1. **Define the queries** — one yes/no legal question per node in your decision tree.
2. **Add branching logic** to `_run_control` — under which combination of answers is the control `PASS` vs `FAIL`, and which query's template is used for reformulation.
3. **Write a default template** — the fallback wording used when no reference NDA matches.

```python theme={null}
{
    "number": "5",
    "name": "Term and termination",
    "queries": [
        {"id": "q1", "text": "Does the NDA specify a fixed duration of confidentiality?"},
    ],
    "default_templates": {
        "q1": "The obligations under this Agreement shall survive for a period of five (5) years ...",
    },
}
```

## Best Practices

1. **Keep controls as data, not code** — putting the query text and templates in a list (not spread through functions) makes compliance review a task your legal team can audit directly.

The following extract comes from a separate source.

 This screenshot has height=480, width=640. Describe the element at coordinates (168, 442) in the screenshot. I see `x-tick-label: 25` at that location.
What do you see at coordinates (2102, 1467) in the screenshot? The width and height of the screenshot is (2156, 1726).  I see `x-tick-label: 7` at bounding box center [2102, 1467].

Small wins for lawyers are big wins for the pipeline.
2. **Always use `force_tool: "document_search"`** for clause lookups — it forces Paradigm to cite the actual document rather than rely on general knowledge, which matters enormously for legal review.
3. **Use `response_format` with a JSON schema** for classification — free-text parsing of "yes/no plus quote" is fragile; schema-enforced JSON is bulletproof.

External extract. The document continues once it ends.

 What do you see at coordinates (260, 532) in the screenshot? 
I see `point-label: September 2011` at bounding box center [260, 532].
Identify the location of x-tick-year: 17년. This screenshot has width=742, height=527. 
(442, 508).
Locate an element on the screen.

4. **Prefer reference-sourced rewordings over templates** — language the counterparty has already signed is far easier to accept than a generic template clause. Fall back to templates only when no reference matched.
5. **Match counterparties, not filenames** — extracting the Target Company before matching means you can use an inventory of hundreds of signed NDAs without worrying about how they were named. A loose similarity threshold (0.5) is forgiving of naming variations.
6. **Validate the extracted counterparty** — M\&A NDAs often involve three parties; a cheap schema-backed extractor with explicit "exclude these roles" rules in the description field saves expensive re-runs.